I wrote a program to do this, and it was fun to watch, but always, after an interval of interesting activity, the 'game' would end with a mixture of static, unmoving patterns and moving patterns that would repeat the same motions over and over again. It seemed to me that it needed some kind of spark that could rekindle the interesting activity whenever it died down.

As I began to experiment with this rekindling idea, it seemed that the moving patterns were like a wild-fire. When the patterns expanded, it was like fire spreading; and when the patterns drifted sideways, it was like wind was moving the fire. I modified the program so that when a piece on the board was not there in the previous change-cycle, it would be colored bright red; but if it had been there in the previous change-cycle, it would be colored a dull red, nearly brown. Thus, an active 'fire' was flashing bright red, but a static pattern of 'ashes' was the brownish dull red.

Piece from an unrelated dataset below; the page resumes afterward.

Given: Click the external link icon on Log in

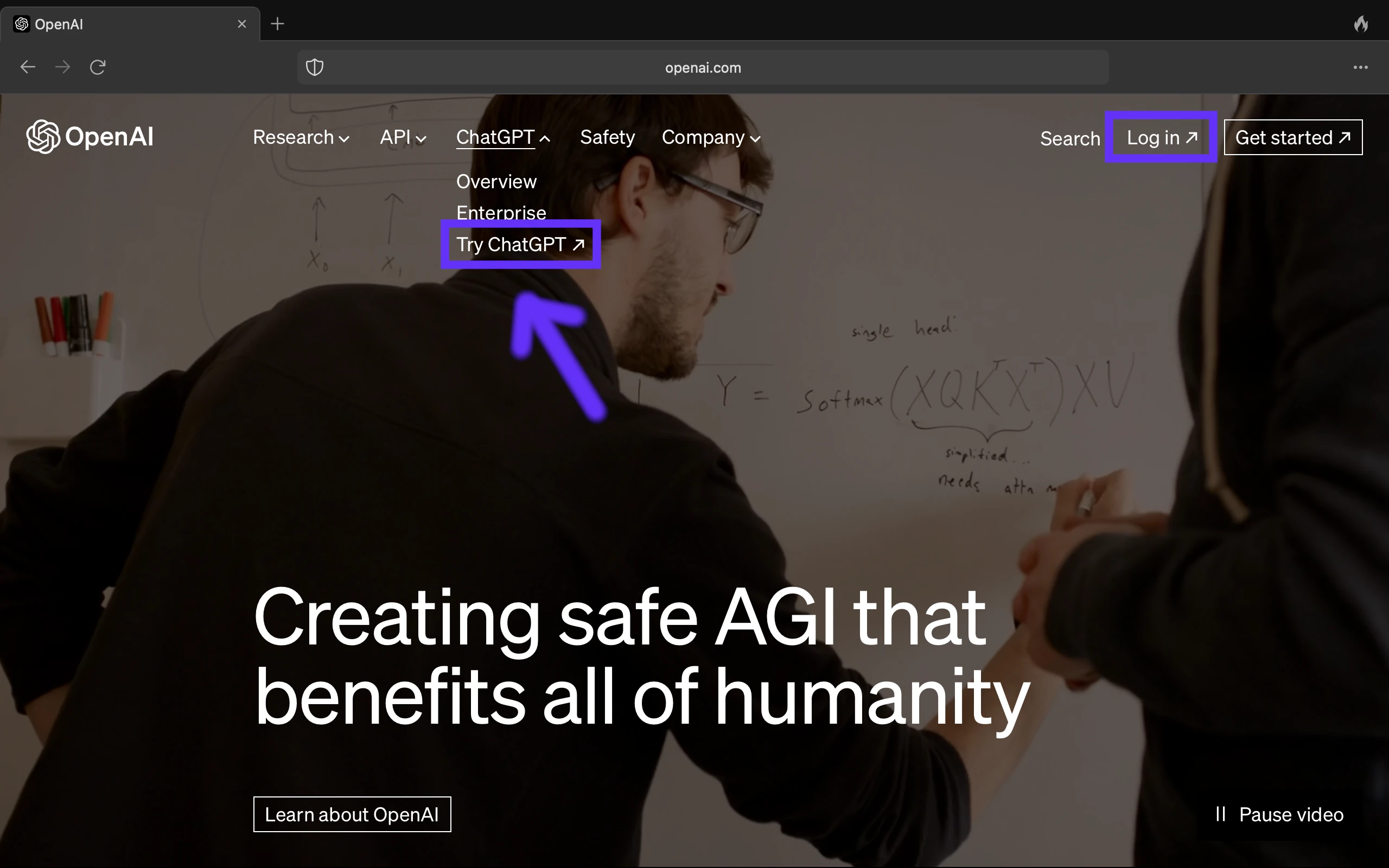Looking at the screenshot, I should click(x=1191, y=137).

I recalled a simple game that was available on the Unix computers, called 'worm' (similar to this). It, too, was played on a board with many rows and columns. The worm was a string of pieces, like a string of pearls, made of the letter 'o', with a capital 'O' for the head, like this: ooooooO. The computer could make the worm move by adding a piece at the 'head' end and removing a piece at the 'tail' end. What you had to do was to steer the worm's motion, using the arrow keys of the computer's keyboard. A numeral from 1 to 9 would appear at a random location on the board; and if you could steer the worm to 'eat' the numeral, then the worm would grow longer by that amount. The computer could make the worm grow by adding pieces at the 'head' end without removing pieces at the 'tail' end. So the length of the worm was your score.

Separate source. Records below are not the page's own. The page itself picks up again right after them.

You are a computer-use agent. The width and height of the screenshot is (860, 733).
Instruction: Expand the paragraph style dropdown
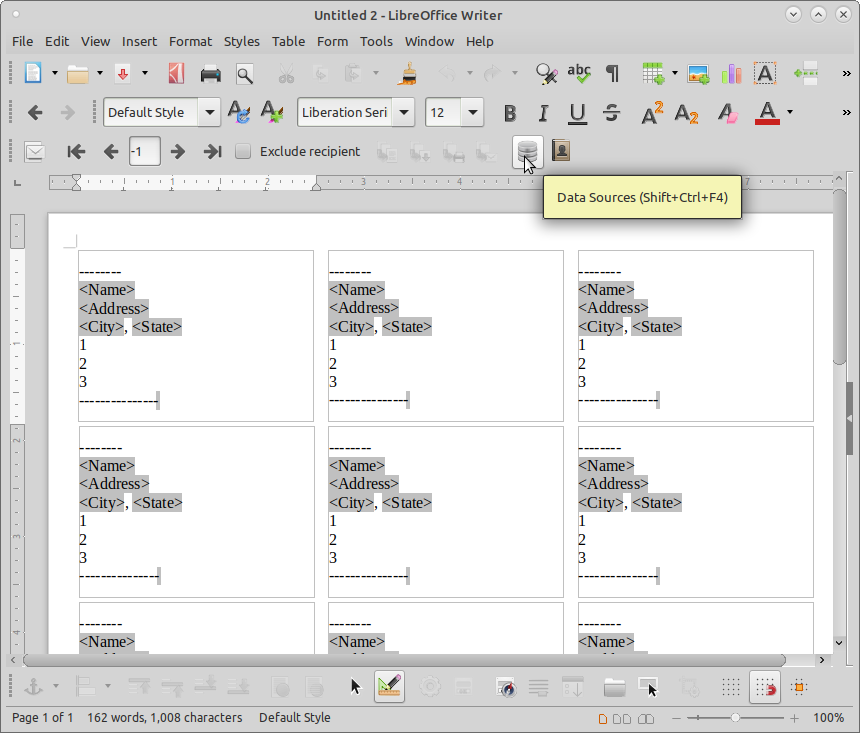coord(210,112)
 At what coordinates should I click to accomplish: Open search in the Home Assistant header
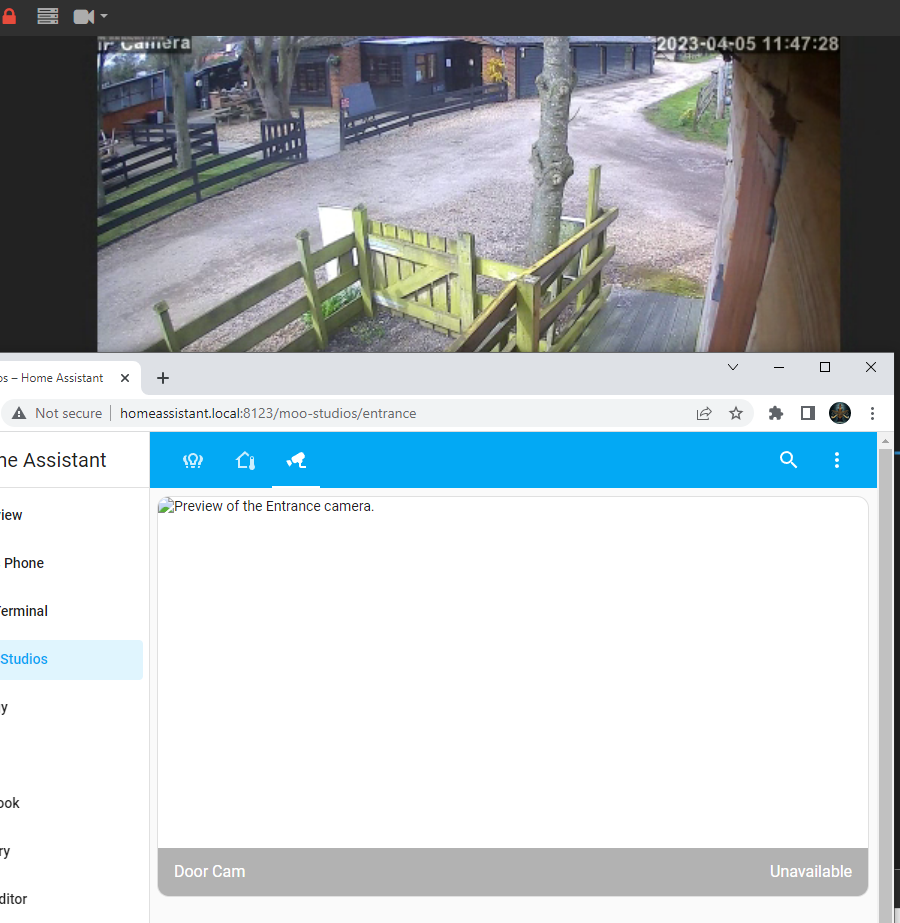point(788,460)
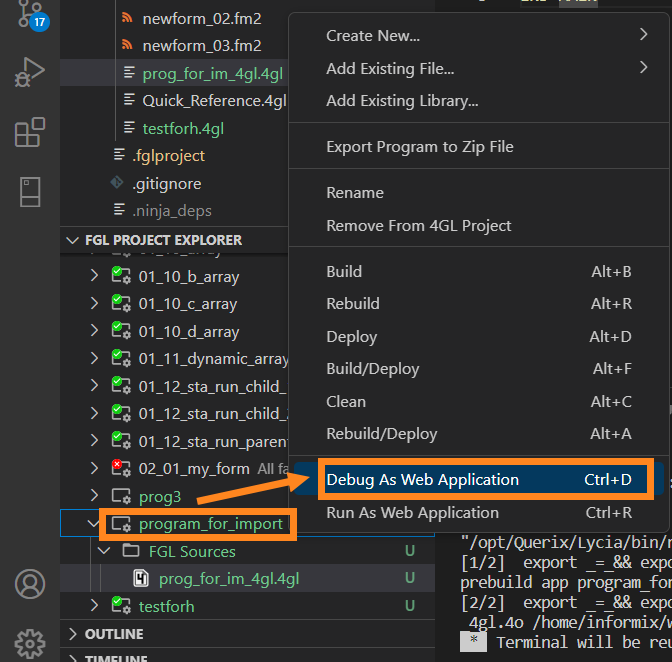Collapse the FGL PROJECT EXPLORER section
Viewport: 672px width, 662px height.
pyautogui.click(x=72, y=240)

Now, if the worm bumped into itself or the walls (the edges of the board), the game was over. And as the worm grew longer, that was harder to do -- you had to learn strategies of winding up in the crowded space without making any fatal collisions. But in a more forgiving version of the game, collisions were not fatal. Instead, the penalty for collisions was that the worm would shrink. The computer could make the worm shrink by not adding pieces at the 'head' end while removing pieces at the 'tail' end. The only way this form of the worm game could end was for the worm to shrink down to nothing.

So I thought, why not use the worm to rekindle the fire? And to make the game more dramatic, the worm would need to avoid collisions with the fire, that is, getting burned. The worm would shrink if it touched a bright-red 'fire' piece, but would grow if it touched a dull-red 'ashes' piece, igniting it. But since the worm's head would always touch a piece first, and then the rest of its body would be dragged over that spot, it had to be that the 'ashes' would be ignited when the tail touches (or moves off) the ashes, not the head. I wanted the worm to play with danger, not be suicidal. It's hard enough staying away from the fire, so I removed the penalties for the worm bumping into himself or the edges of the board. In a way, there are no edges, because if you try moving off the right edge, you 'wrap around' and show up at the left edge; and likewise, the top and bottom edges are joined.

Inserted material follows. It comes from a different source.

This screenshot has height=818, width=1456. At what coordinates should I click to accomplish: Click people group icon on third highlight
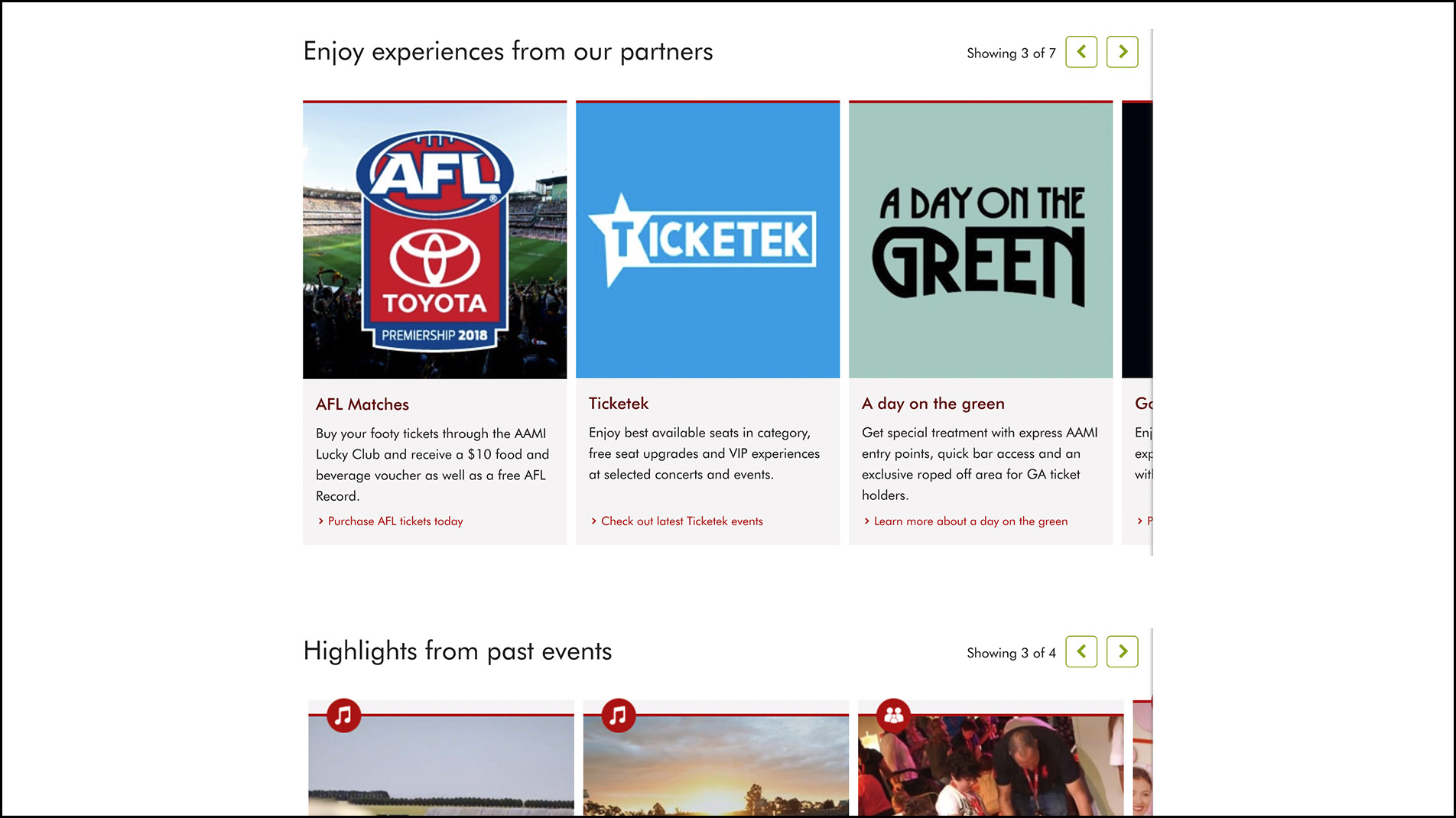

I made the worm a light green against a darker green background (grass: wwww). His head was a sunny yellow smiley-face, but when burned, the burned part of the body would turn black and the face turned red.

It turns out that these simple, but crazy rules make a very exiting game. To get a high score, you have to make the worm grow, and to do that, your worm has to start fires -- then run away from them. If you get too greedy, and start too many fires, there may be too little safe ground left and your worm will be fatally trapped. The worm is obviously a pyromaniac, so I named the new game PyroWorm.